K-9 did a STERLING job in the Sun Makers.
― Sarah (starry), Wednesday, 7 May 2003 13:33 (twenty-one years ago) link
X = reason why someone (who generally does not like Genre of which X is example) started to like Genre
Typical nerd response:
X = RUBBISH!!!
I hate nerds.
― kate, Wednesday, 7 May 2003 13:33 (twenty-one years ago) link
― Alan (Alan), Wednesday, 7 May 2003 13:35 (twenty-one years ago) link
― Tico Tico (Tico Tico), Wednesday, 7 May 2003 13:35 (twenty-one years ago) link
This leads us to a question I asked Mrs Tico Tico last night - why exactly was Beryl Reid famous again?

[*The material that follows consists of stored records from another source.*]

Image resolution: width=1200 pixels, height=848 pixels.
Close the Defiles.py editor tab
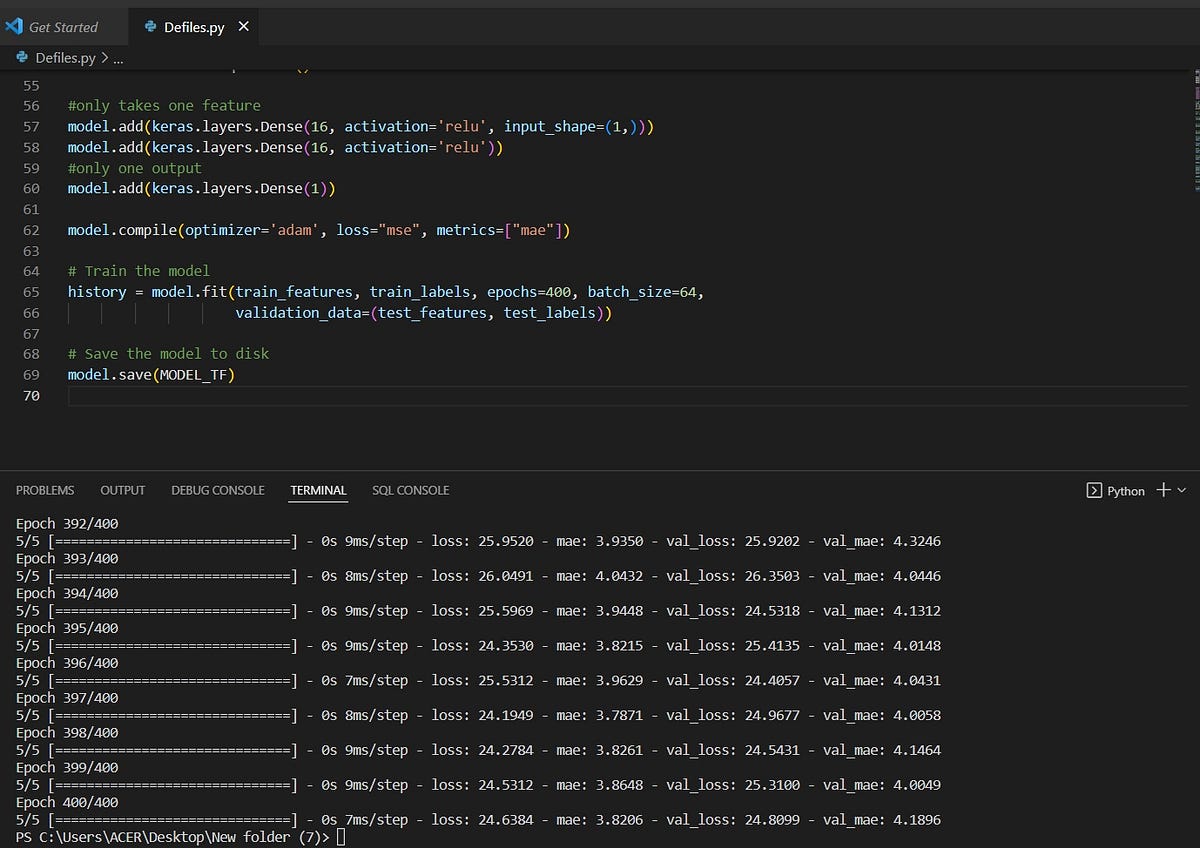(244, 27)
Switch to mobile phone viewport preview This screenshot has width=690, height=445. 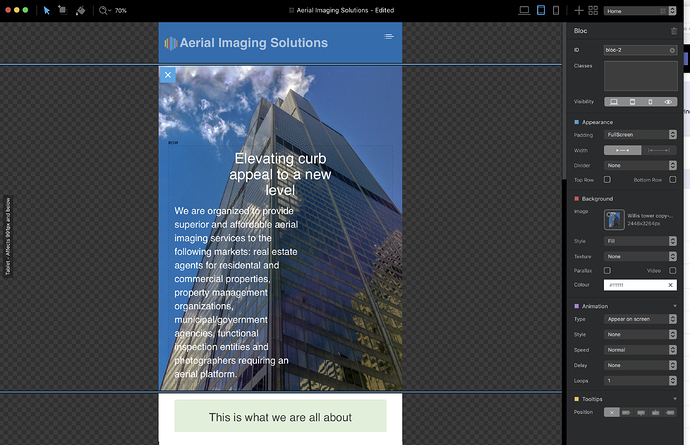557,10
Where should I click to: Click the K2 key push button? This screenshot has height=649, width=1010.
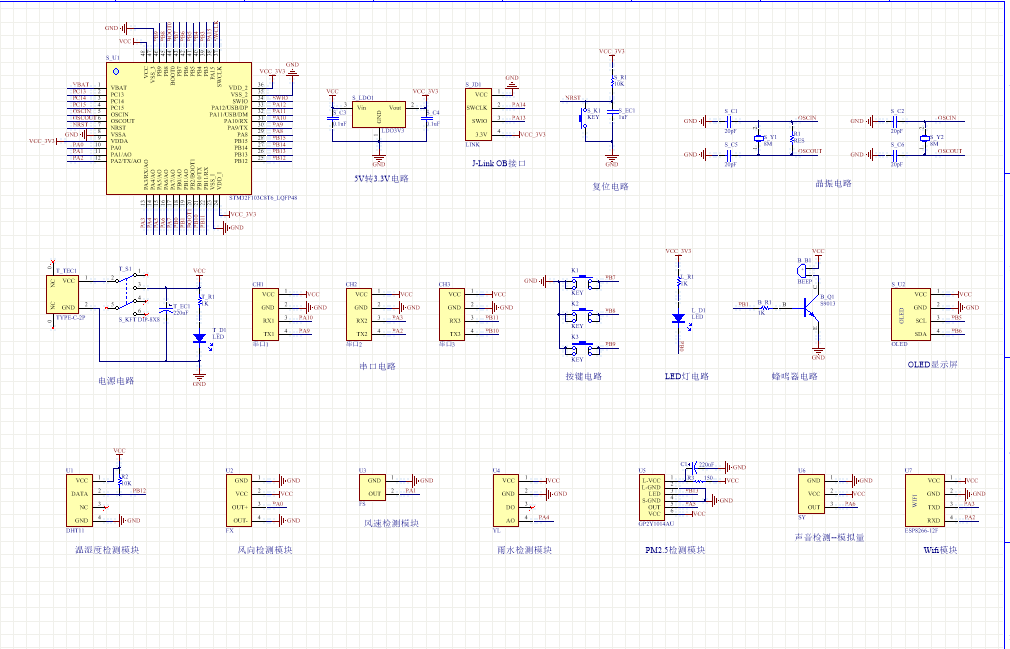(579, 313)
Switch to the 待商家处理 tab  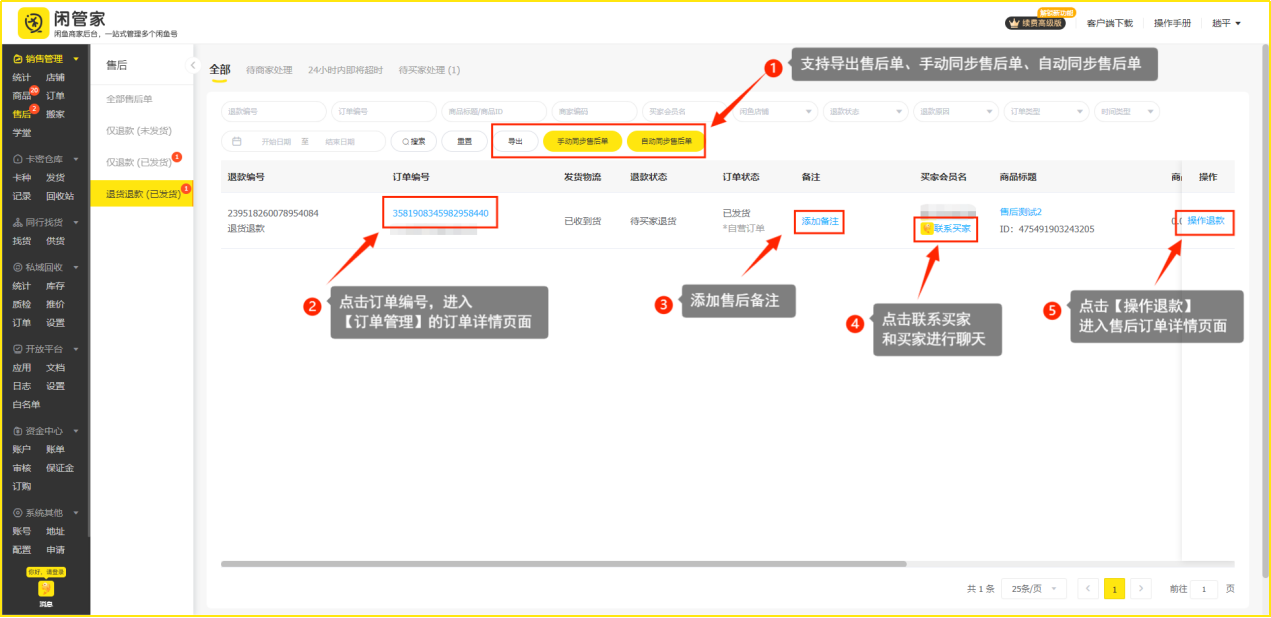269,70
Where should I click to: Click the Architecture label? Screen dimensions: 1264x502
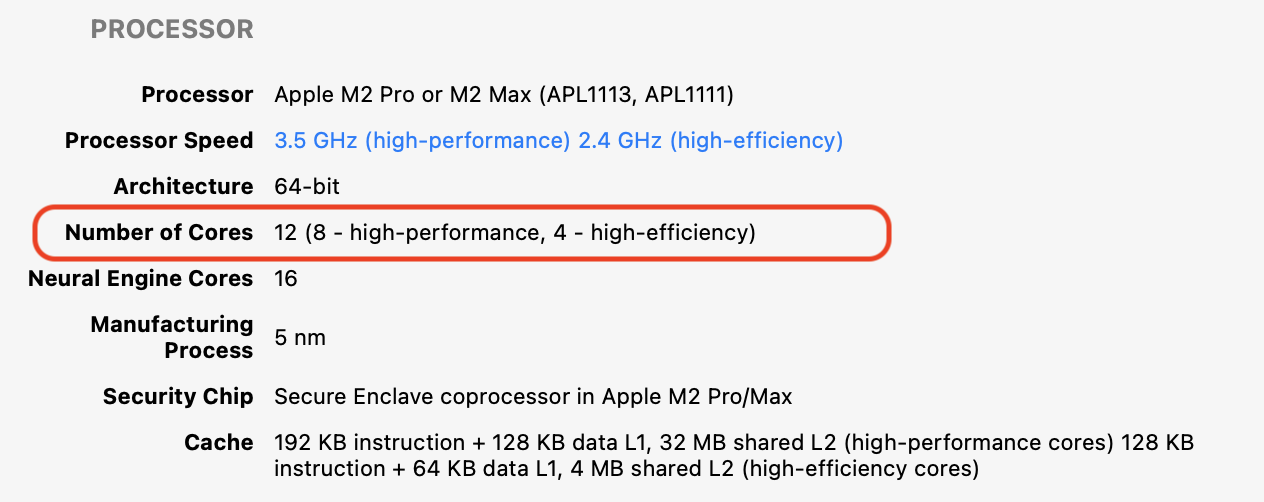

― Tico Tico (Tico Tico), Wednesday, 7 May 2003 13:36 (twenty-one years ago) link
― Sarah McLUsky (coco), Wednesday, 7 May 2003 13:37 (twenty-one years ago) link
What I am trying to say is that for some people (including HSA) the rubber suits and stupid aliens were a turn-off, which distracted him from being able to appreciate the clever plots and interesting concepts which made Dr. Who so fantastic. Castrovalva had no rubbish monsters, but it did have an amazing concept.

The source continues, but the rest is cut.